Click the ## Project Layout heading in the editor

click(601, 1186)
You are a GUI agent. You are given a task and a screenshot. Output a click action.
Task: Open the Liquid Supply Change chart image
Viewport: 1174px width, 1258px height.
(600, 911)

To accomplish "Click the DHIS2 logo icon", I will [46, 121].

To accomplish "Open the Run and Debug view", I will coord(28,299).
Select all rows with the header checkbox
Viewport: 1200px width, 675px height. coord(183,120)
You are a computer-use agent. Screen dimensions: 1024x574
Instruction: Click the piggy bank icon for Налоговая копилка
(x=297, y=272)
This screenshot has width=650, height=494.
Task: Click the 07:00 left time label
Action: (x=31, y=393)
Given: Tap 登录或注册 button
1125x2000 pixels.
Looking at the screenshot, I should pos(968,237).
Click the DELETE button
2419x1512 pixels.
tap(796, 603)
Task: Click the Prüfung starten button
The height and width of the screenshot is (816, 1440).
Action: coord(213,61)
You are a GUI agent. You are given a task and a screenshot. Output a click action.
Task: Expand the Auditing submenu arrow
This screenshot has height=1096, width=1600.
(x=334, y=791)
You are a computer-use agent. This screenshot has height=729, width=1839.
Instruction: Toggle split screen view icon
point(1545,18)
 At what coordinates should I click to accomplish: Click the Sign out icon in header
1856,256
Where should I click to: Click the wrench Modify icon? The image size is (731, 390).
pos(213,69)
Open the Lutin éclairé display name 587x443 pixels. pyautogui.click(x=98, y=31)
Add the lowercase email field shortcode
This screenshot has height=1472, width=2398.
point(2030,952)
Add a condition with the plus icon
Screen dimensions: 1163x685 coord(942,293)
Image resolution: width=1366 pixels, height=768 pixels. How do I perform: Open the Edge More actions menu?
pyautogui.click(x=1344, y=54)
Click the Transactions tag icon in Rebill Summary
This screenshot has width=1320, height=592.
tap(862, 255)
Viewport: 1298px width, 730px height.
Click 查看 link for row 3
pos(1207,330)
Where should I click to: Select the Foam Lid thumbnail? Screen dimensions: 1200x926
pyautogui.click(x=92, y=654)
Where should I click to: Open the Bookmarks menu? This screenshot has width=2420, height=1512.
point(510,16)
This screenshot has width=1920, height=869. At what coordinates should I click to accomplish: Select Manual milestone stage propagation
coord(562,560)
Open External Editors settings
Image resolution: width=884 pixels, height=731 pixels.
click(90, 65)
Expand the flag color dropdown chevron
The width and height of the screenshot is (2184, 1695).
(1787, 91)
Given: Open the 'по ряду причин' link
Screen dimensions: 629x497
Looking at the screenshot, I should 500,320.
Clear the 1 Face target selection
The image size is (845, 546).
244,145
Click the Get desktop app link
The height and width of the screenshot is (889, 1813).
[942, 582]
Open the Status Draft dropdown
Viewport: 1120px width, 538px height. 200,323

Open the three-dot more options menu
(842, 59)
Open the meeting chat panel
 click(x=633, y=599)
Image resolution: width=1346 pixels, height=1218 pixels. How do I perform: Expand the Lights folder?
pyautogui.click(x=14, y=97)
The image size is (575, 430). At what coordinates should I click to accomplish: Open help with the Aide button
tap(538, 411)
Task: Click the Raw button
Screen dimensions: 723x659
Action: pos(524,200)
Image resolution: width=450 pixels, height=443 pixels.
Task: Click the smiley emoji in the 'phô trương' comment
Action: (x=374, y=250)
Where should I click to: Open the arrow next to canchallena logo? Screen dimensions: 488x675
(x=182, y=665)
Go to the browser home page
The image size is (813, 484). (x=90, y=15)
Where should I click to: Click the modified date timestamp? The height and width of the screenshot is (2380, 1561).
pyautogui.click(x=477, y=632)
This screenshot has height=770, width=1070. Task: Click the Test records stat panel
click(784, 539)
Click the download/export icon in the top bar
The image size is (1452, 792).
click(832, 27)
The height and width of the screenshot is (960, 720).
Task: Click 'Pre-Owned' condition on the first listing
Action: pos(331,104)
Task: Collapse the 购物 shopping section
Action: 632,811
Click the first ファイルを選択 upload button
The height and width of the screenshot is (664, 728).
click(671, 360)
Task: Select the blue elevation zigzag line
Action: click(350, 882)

━━━━━━━━

**Objective**
Quote all of the rows above back word for word.

**Response**
Click the ## Project Layout heading in the editor

click(601, 1186)
You are a GUI agent. You are given a task and a screenshot. Output a click action.
Task: Open the Liquid Supply Change chart image
Viewport: 1174px width, 1258px height.
(600, 911)

To accomplish "Click the DHIS2 logo icon", I will [46, 121].

To accomplish "Open the Run and Debug view", I will coord(28,299).
Select all rows with the header checkbox
Viewport: 1200px width, 675px height. coord(183,120)
You are a computer-use agent. Screen dimensions: 1024x574
Instruction: Click the piggy bank icon for Налоговая копилка
(x=297, y=272)
This screenshot has width=650, height=494.
Task: Click the 07:00 left time label
Action: (x=31, y=393)
Given: Tap 登录或注册 button
1125x2000 pixels.
Looking at the screenshot, I should pos(968,237).
Click the DELETE button
2419x1512 pixels.
tap(796, 603)
Task: Click the Prüfung starten button
The height and width of the screenshot is (816, 1440).
Action: coord(213,61)
You are a GUI agent. You are given a task and a screenshot. Output a click action.
Task: Expand the Auditing submenu arrow
This screenshot has height=1096, width=1600.
(x=334, y=791)
You are a computer-use agent. This screenshot has height=729, width=1839.
Instruction: Toggle split screen view icon
point(1545,18)
 At what coordinates should I click to accomplish: Click the Sign out icon in header
1856,256
Where should I click to: Click the wrench Modify icon? The image size is (731, 390).
pos(213,69)
Open the Lutin éclairé display name 587x443 pixels. pyautogui.click(x=98, y=31)
Add the lowercase email field shortcode
This screenshot has height=1472, width=2398.
point(2030,952)
Add a condition with the plus icon
Screen dimensions: 1163x685 coord(942,293)
Image resolution: width=1366 pixels, height=768 pixels. How do I perform: Open the Edge More actions menu?
pyautogui.click(x=1344, y=54)
Click the Transactions tag icon in Rebill Summary
This screenshot has width=1320, height=592.
tap(862, 255)
Viewport: 1298px width, 730px height.
Click 查看 link for row 3
pos(1207,330)
Where should I click to: Select the Foam Lid thumbnail? Screen dimensions: 1200x926
pyautogui.click(x=92, y=654)
Where should I click to: Open the Bookmarks menu? This screenshot has width=2420, height=1512.
point(510,16)
This screenshot has width=1920, height=869. At what coordinates should I click to accomplish: Select Manual milestone stage propagation
coord(562,560)
Open External Editors settings
Image resolution: width=884 pixels, height=731 pixels.
click(90, 65)
Expand the flag color dropdown chevron
The width and height of the screenshot is (2184, 1695).
(1787, 91)
Given: Open the 'по ряду причин' link
Screen dimensions: 629x497
Looking at the screenshot, I should 500,320.
Clear the 1 Face target selection
The image size is (845, 546).
244,145
Click the Get desktop app link
The height and width of the screenshot is (889, 1813).
[942, 582]
Open the Status Draft dropdown
Viewport: 1120px width, 538px height. 200,323

Open the three-dot more options menu
(842, 59)
Open the meeting chat panel
 click(x=633, y=599)
Image resolution: width=1346 pixels, height=1218 pixels. How do I perform: Expand the Lights folder?
pyautogui.click(x=14, y=97)
The image size is (575, 430). At what coordinates should I click to accomplish: Open help with the Aide button
tap(538, 411)
Task: Click the Raw button
Screen dimensions: 723x659
Action: pos(524,200)
Image resolution: width=450 pixels, height=443 pixels.
Task: Click the smiley emoji in the 'phô trương' comment
Action: (x=374, y=250)
Where should I click to: Open the arrow next to canchallena logo? Screen dimensions: 488x675
(x=182, y=665)
Go to the browser home page
The image size is (813, 484). (x=90, y=15)
Where should I click to: Click the modified date timestamp? The height and width of the screenshot is (2380, 1561).
pyautogui.click(x=477, y=632)
This screenshot has height=770, width=1070. Task: Click the Test records stat panel
click(784, 539)
Click the download/export icon in the top bar
The image size is (1452, 792).
click(832, 27)
The height and width of the screenshot is (960, 720).
Task: Click 'Pre-Owned' condition on the first listing
Action: pos(331,104)
Task: Collapse the 购物 shopping section
Action: 632,811
Click the first ファイルを選択 upload button
The height and width of the screenshot is (664, 728).
click(671, 360)
Task: Select the blue elevation zigzag line
Action: click(350, 882)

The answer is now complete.